I was thinking about doing something with PVC that would allow me to make it expandable i.e. Two pieces of PVC placed horizontally with a piece small enough to fit into each end. Then drill holes in the 4 expansion pieces and the 2 big horizontal pieces measured to fit expanded in the truck bed. That way I could drop a bolt through each end of the rack(drilled holes) and use a not yet determined nut to keep it locked during travel. Attach other pieces of PVC vertically on the two main horizontal pieces to create a solid middle piece and then have the four smaller pieces to tighten and lock in place. I know that probably came off as me rambling.

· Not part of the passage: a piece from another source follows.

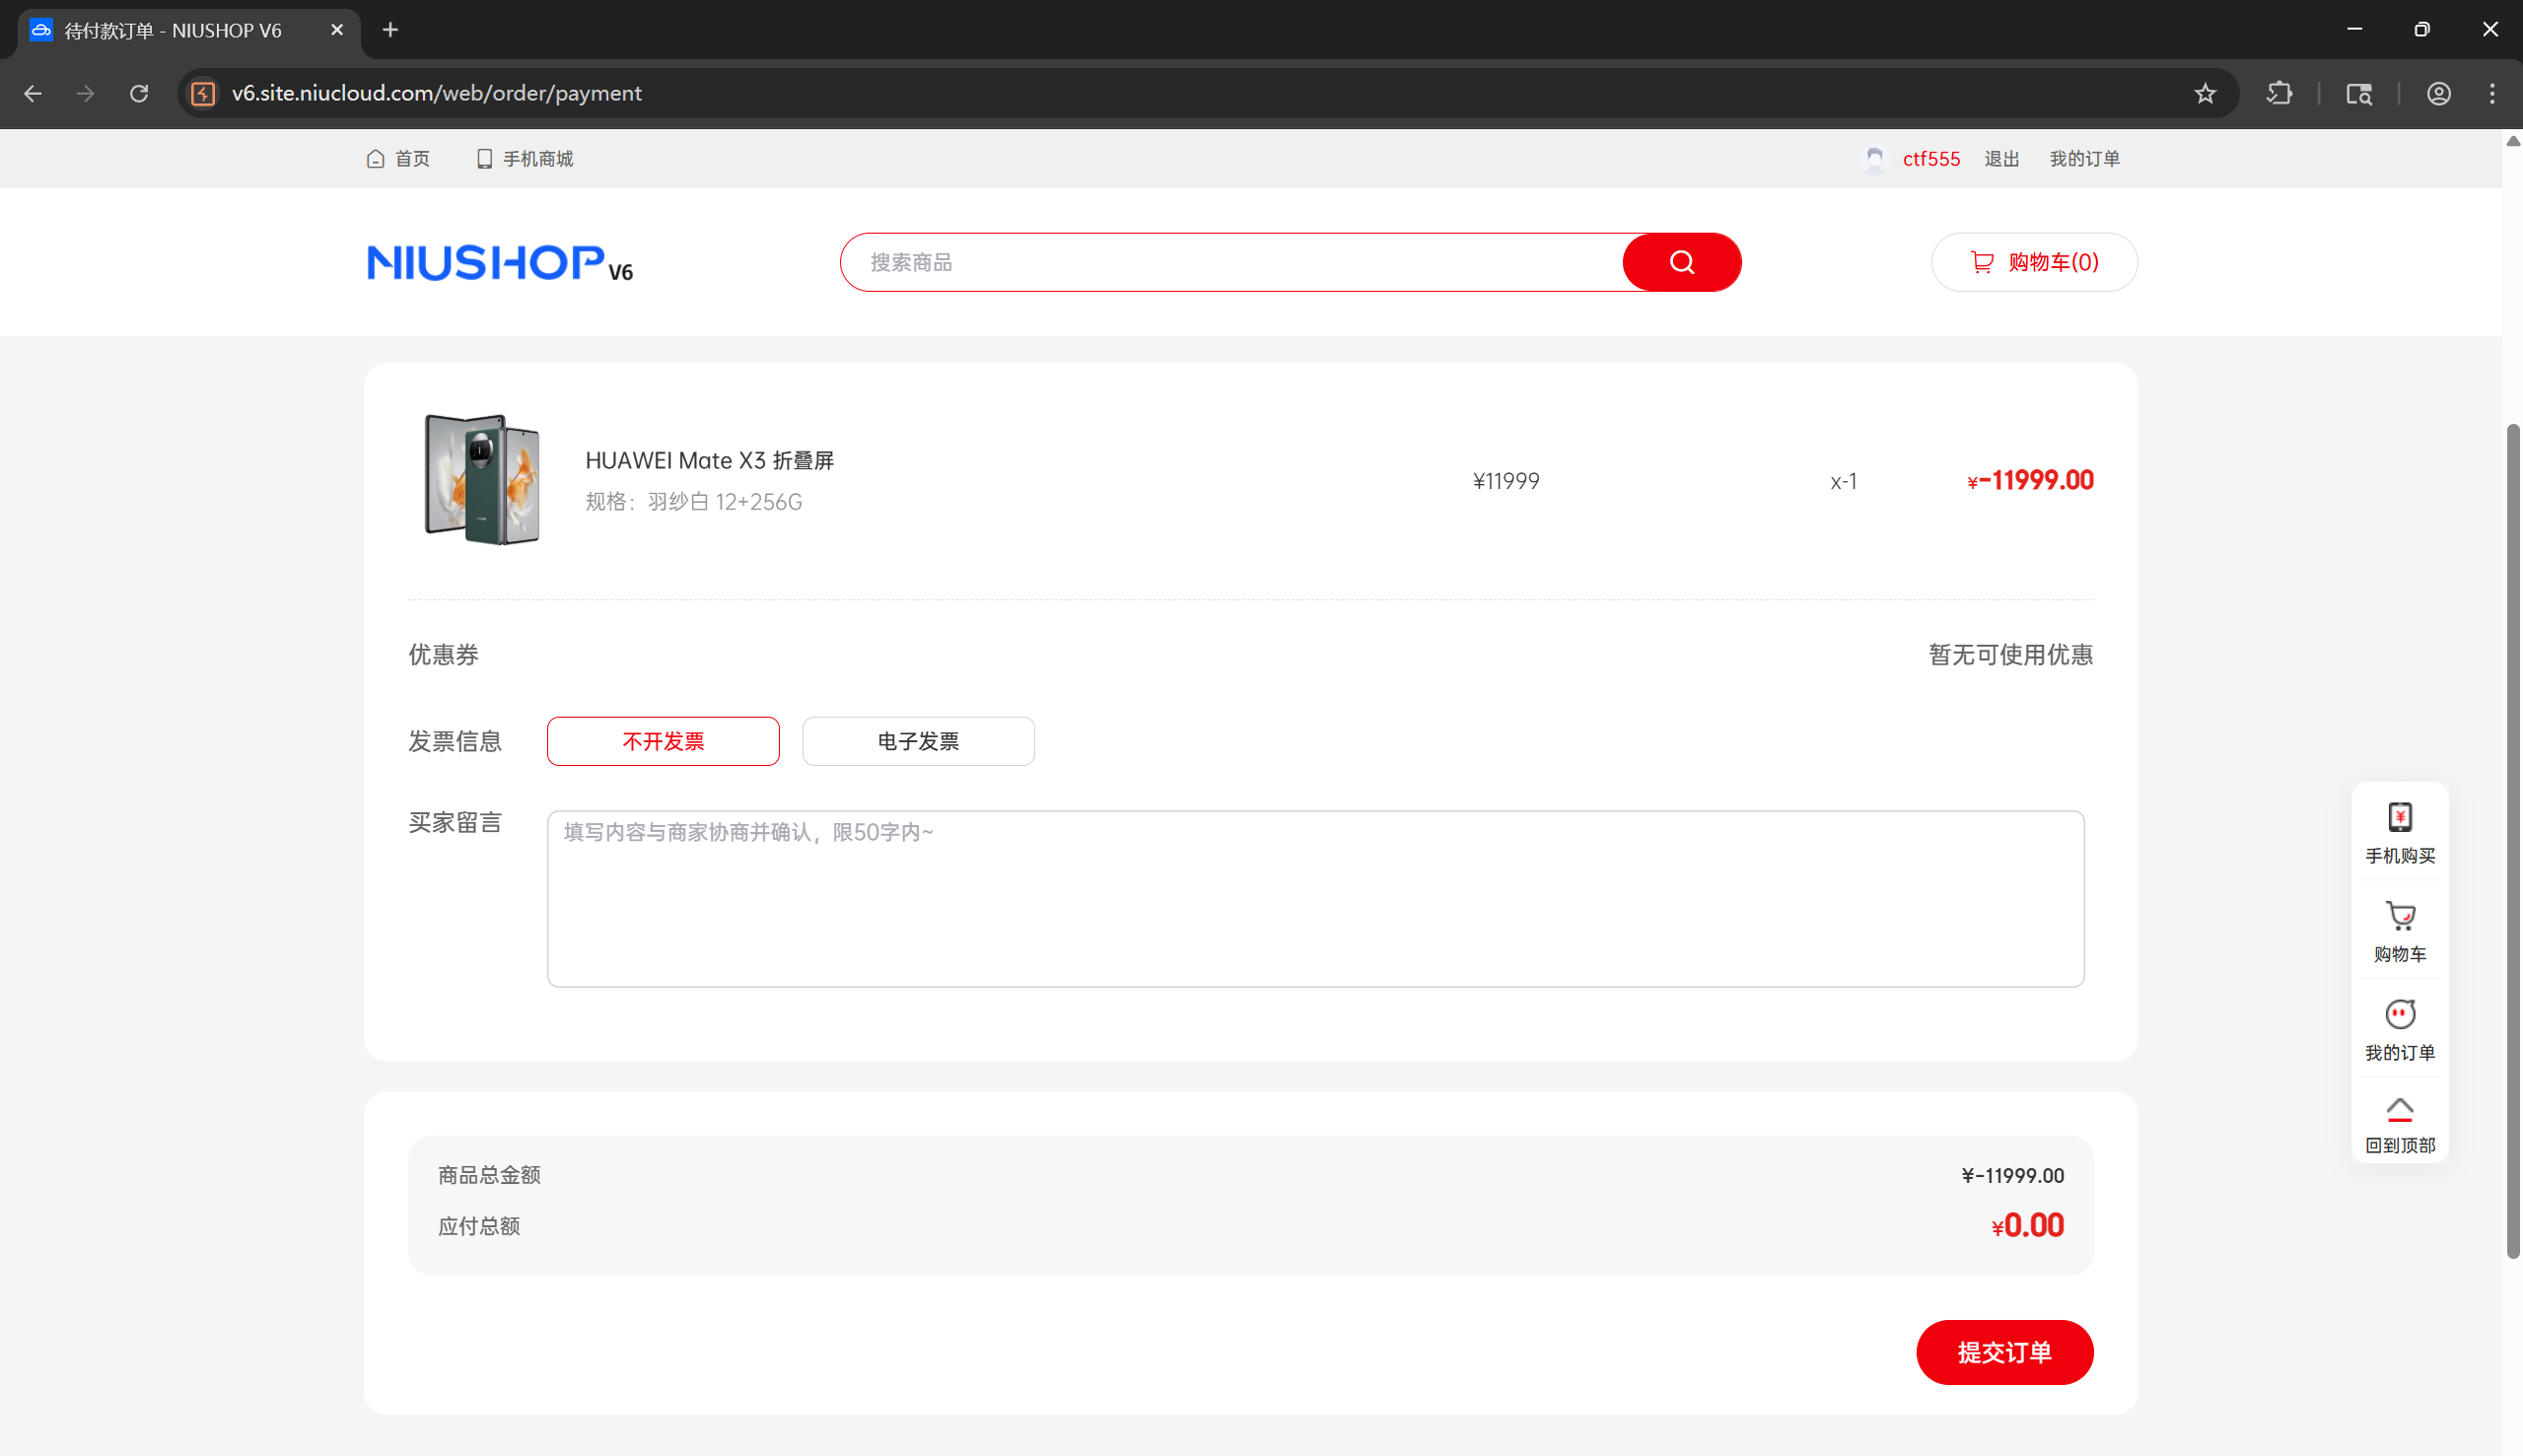Viewport: 2523px width, 1456px height.
Task: Click the 退出 logout link
Action: pos(2001,159)
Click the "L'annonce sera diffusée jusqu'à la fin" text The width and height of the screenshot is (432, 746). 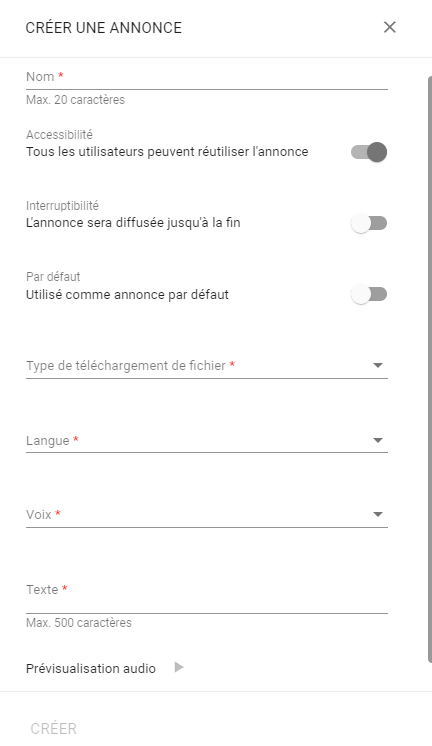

That way I'd be able to take it out of the bed of the truck when not it use.


----------



## Terry G. (Jul 17, 2006)

well me being cheep, i went to target and got a broom holder bracket thing and a hook thing that holds kitchen stuff and here is what i did with it.
ya i know cheezee but hay it works.


----------



## jason101 (Aug 18, 2005)

PVC rod holder:


----------



## fwoodwader (Jul 18, 2008)

jason101 said:


> PVC rod holder:


That is a whole lot simpler then what I was thinking about...


----------



## carlosh (Jul 10, 2008)

Here's mine. I built it with my TIG welder. It attaches to the rail inside of the bed so that I didn't have to drill any holes in the bed. Check it out.

Carlos


----------



## kenny (May 21, 2004)

I like my design because it' simple and keeps the rods down so they don't catch a stray rock or bug.
The prototype was lost during Ike!


----------



## Longhorn (Jun 22, 2006)

I have a bed extender in the back of my truck. I leave it flipped foward and covered it in pipe insulation. Then I use small velcro strips to keep the rod in place. I will take a picture next time I go.


----------



## bboswell (Aug 14, 2006)

Carlosh,

Looks good!

Where did you get the plastic inserts and what size tube did you use?


----------



## Alex258 (May 27, 2006)

My dads is basically the same thing as Jason's. Just got to be carefull if pulling in the garage. Almost snapped about 500 dollars worth of fishing rods one time!


----------



## DCW (Aug 3, 2005)

Here is the one I had in my 04 Prerunner. It can be easily modified to fit another truck. I will make you a deal on it since I no longer have the truck.


----------



## Little Jimmy Cook (Oct 22, 2004)

*Here is how I built mine. Real easy*

http://2coolfishing.com/ttmbforum/showthread.php?t=172427


----------



## justinlw (Jun 13, 2008)

Here are mine. I cut some 2" aluminum conduit, radiused the ends and polished it on the lathe here at work. Welded it to a piece of 1-1/2" Angle. Picked up some aluminum C-clamps from Northern tool and modified them, then welded them to the angle. It can be installed or removed in just a couple of minutes.


----------



## Long Rodder (Oct 4, 2006)

*I've built several*

I've built several and I'll see if I can find a .jpg of the most recent. In my avitar you can see one of my earlier ones; holds (held) 12 rods and was used for a quick erect shade when I've cable tie a 12' x 12' tarp to the long upper cross member. Two stakes into the sand through the outside 2 tarp holes, 2 cords for them into the sand spikes and 'bingo', quick shade...

Drove the rig (rigge) to Florida and back. Worked real (reel) well. Folks taken pictures about evry other time I fueled up.

Peace! (His Peace)

LR


----------



## Leo (May 21, 2004)

Now if someone designed one the was lockable, that would be the ticket.


----------



## Long Rodder (Oct 4, 2006)

*I agree & I have*

I have designed one I refer to as a 'rod coffin.' My trip to Florida and a couple to Corpus motivated me to. I'm still looking for the right materials because it will be a major build; carries a kayak, too. I have a .jpg of the design but the birde is like "babe, are you still giving away your ideas!"

I'm like, "Yes!" (see attached)



I'll post a .jpg of the one presently in my truck later today.

LR


----------



## Long Rodder (Oct 4, 2006)

*three more images*

Here's a couple more images for reference.

LR


----------



## Old Baitbucket (Sep 13, 2007)

*Rod Holders*

Since I have a bed cover I had to make mine laying horizontal. Not much room but I like the fact that they are out of sight and locked up. Also don't take up much cargo space. I used the pipe insulation to protect the guides a little better.

http://2coolfishing.com/ttmbforum/showpost.php?p=1620200&postcount=15


----------